Voilà pour le passé et le présent.

     Pour le futur, il y a encore tant de pauvreté en Inde que les dirigeants de ce pays entendent bien continuer dans la même voie.

Ils le disent clairement.

Les intentions affichées par l’Inde pour les Accords de Paris (sa CPDN, contribution prévue déterminée nationalement, dans le jargon climatique), qui sont un peu moins que des engagements, annoncent une diminution de l’intensité en carbone (le ratio CO2/PIB) de 1,7% par an d’ici 2030, et une augmentation du PIB de 7,6% par an : en d’autres termes, l’Inde a exprimé à la COP 21 son intention d’augmenter ses rejets de CO2 d’environ 6% par an d’ici à 2030.

En millions de tonnes, c’est quatre fois plus que la diminution prévue par et pour toute la Communauté Européenne pour la même période.

On peut approuver ce projet, qui est celui d’un gouvernement légitime.

Mais il est grotesque de le présenter comme une contribution majeure à la réduction des rejets de CO2 du globe.

 

     Pour l’électricité, les projets de l’Inde pour 2027 sont précisés dans un Plan National publié en décembre 2016.

Une forte augmentation de la production totale (+58%) est prévue.

La part des renouvelables, qui est actuellement très faible, devrait augmenter et passer de 4% aujourd’hui à 13% en 2027.

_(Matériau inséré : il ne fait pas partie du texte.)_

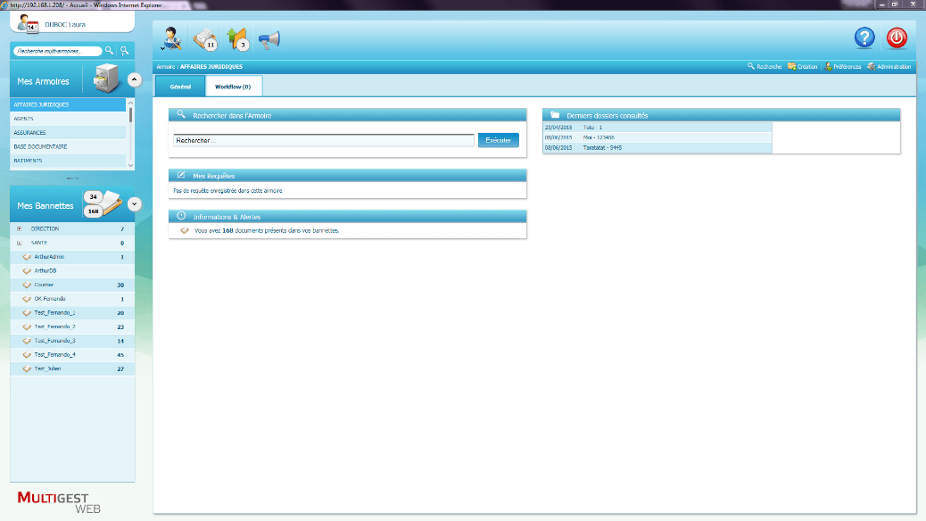Select the Général tab
The width and height of the screenshot is (926, 521).
click(x=179, y=87)
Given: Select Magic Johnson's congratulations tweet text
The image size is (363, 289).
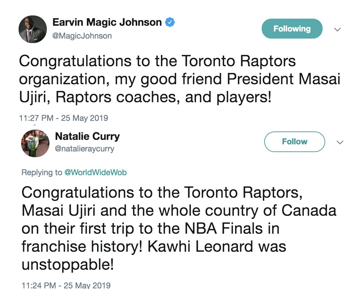Looking at the screenshot, I should tap(180, 79).
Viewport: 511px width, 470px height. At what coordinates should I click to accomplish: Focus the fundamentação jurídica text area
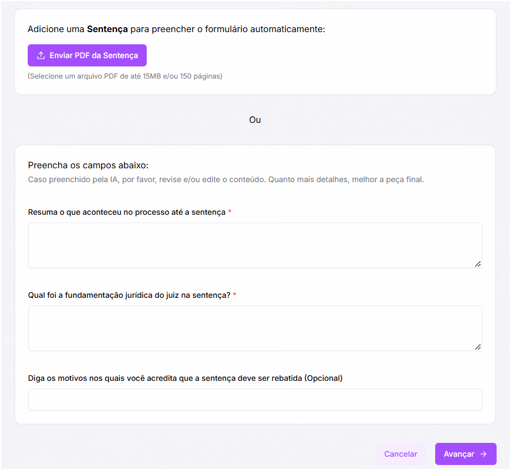pyautogui.click(x=255, y=328)
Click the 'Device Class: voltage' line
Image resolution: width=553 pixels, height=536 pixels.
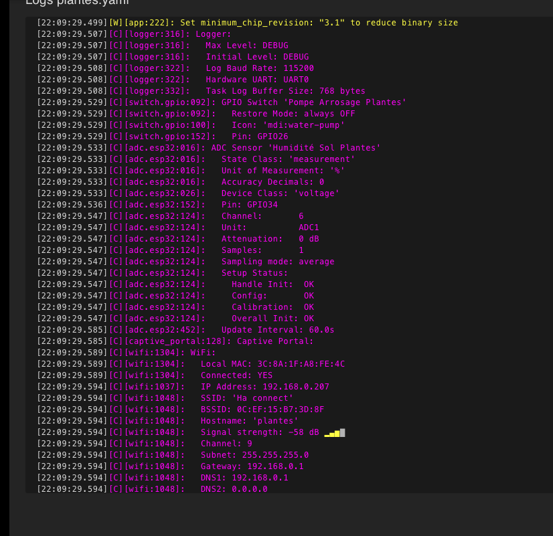pyautogui.click(x=280, y=193)
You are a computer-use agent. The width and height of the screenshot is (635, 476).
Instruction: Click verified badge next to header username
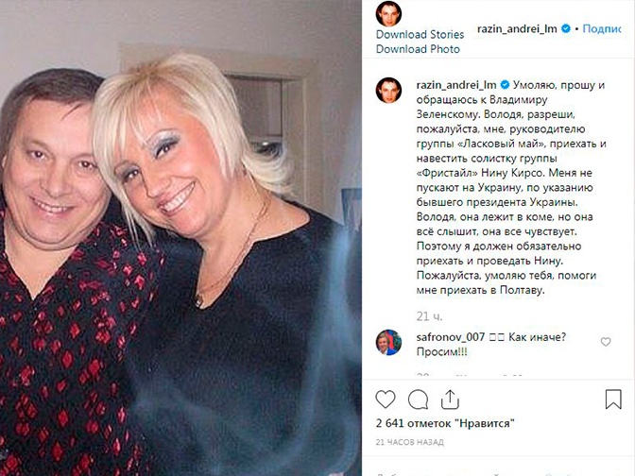(x=566, y=28)
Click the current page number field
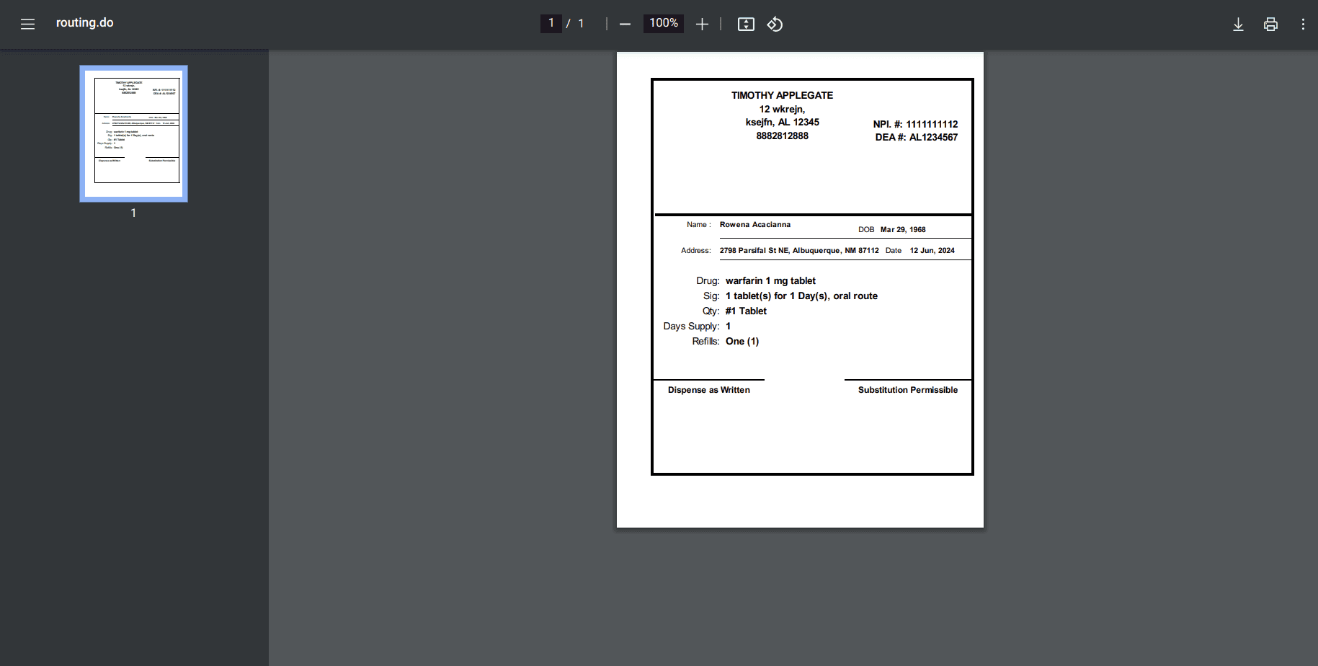The height and width of the screenshot is (666, 1318). coord(551,23)
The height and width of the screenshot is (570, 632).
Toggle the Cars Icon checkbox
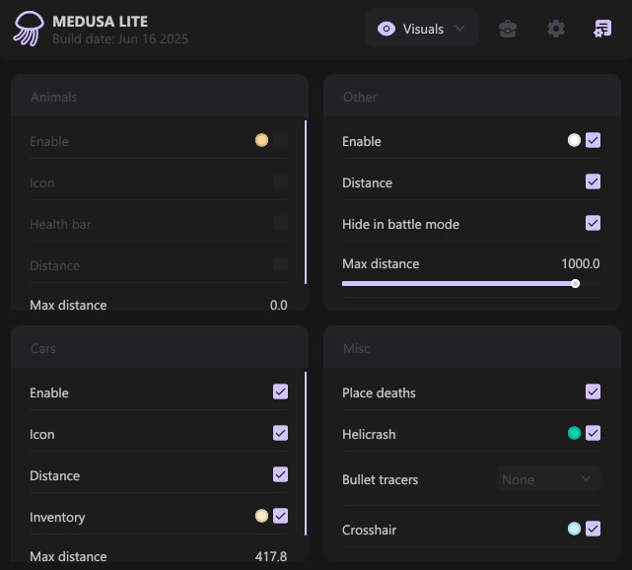click(x=281, y=434)
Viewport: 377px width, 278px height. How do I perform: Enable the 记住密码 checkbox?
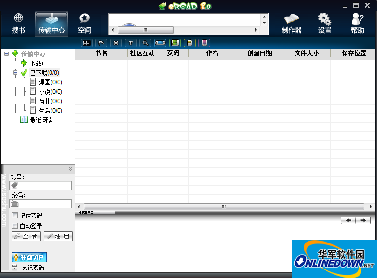(15, 216)
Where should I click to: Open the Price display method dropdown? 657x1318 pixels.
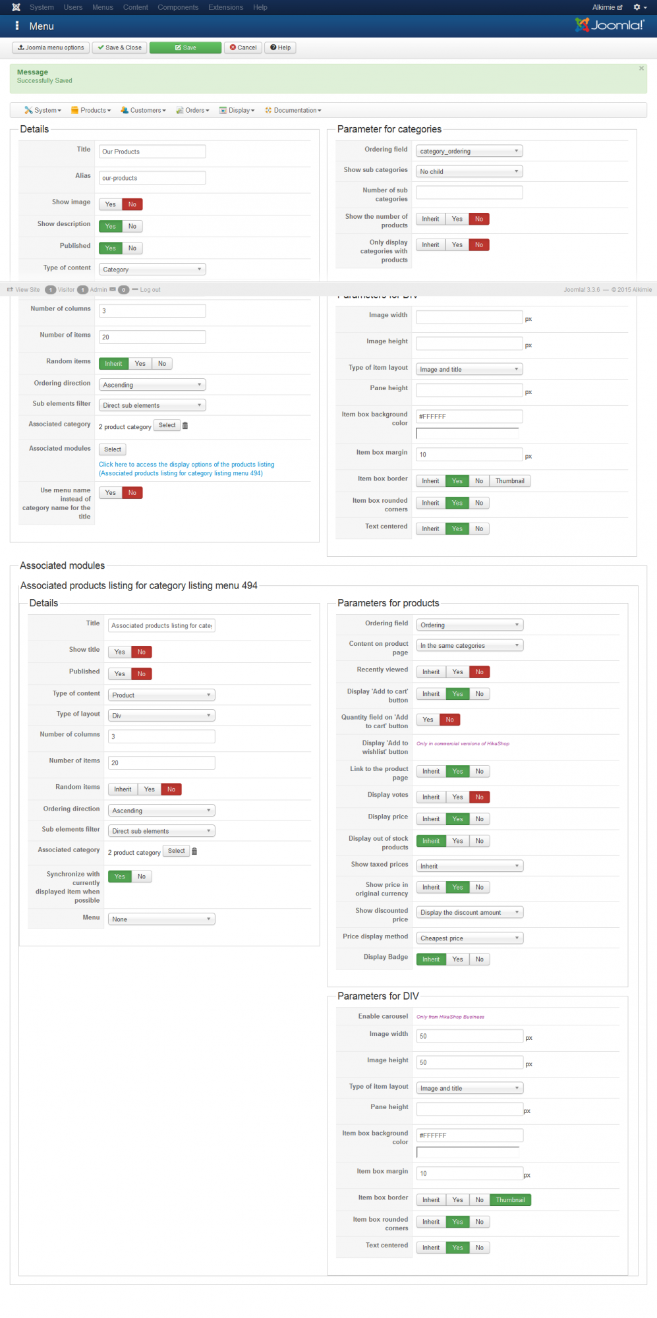pyautogui.click(x=470, y=938)
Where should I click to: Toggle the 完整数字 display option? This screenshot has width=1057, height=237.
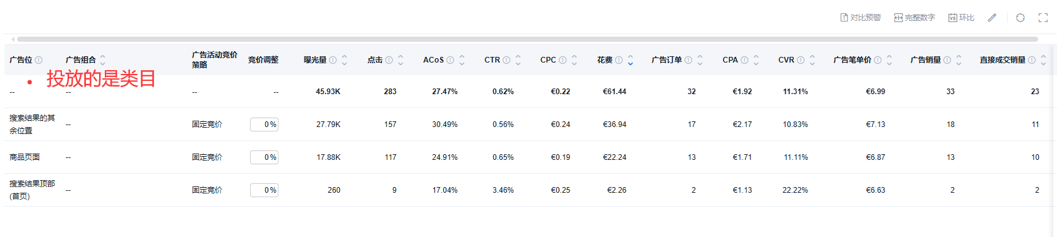click(x=914, y=18)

L’électricité à base de charbon devrait diminuer en valeur relative (passer de 83% à 70%), mais, et c’est ce qui compte pour le climat, augmenter en valeur absolue (de 33%).

 

Là encore, on peut approuver ces choix.

Mais il est ridicule de les présenter comme une participation importante à la réduction des rejets de CO2 de la planète, puisqu’ils impliquent une augmentation (de 33%) de ces rejets.

    

Par quels tours de prestidigitation les propagandistes des politiques climatiques transforment-ils ce plomb en or ?

Ils utilisent principalement trois trucs.

Le premier consiste à se focaliser sur les seules augmentations relatives des renouvelables, qui sont en effet impressionnantes : une multiplication par 3 pour l’éolien, par 20 pour le solaire, et à mettre sous le tapis le bas niveau du point de départ.

 

Le deuxième consiste à s’exprimer en capacités (en GW) et non pas en productions (en TWh), en oubliant que 1 GW de thermique fonctionne 5 ou 6 fois plus d’heures par an qu’un GW solaire, et produit donc 5 ou 6 fois plus d’électricité.

 

Le troisième truc consiste à confondre souhaits et réalisations ; rien ne garantit en effet que l’Inde mettra en œuvre les projections qu’elle offre.

    

Au total, l’Inde entend bien continuer à donner la priorité au développement plutôt qu’au climat.

Bravo ! En plus, M. Modi se débrouille pour ranger son pays dans le camp du bien.

Double bravo !

Mais nous ne sommes pas pour autant obligés de céder à la désinformation ambiante ?

 

RPHInde

Sources et notes : Capacités : Draft National Electricity Plan 2016, Table 5-14 ; production 2016 : Wikipedia. La production 2027 est calculée en supposant, pour chaque mode, le taux d’utilisation (le ratio production/capacité) de 2027 égal à celui de 2016. Le total néglige la contribution des renouvelables non-intermittents, qui est faible.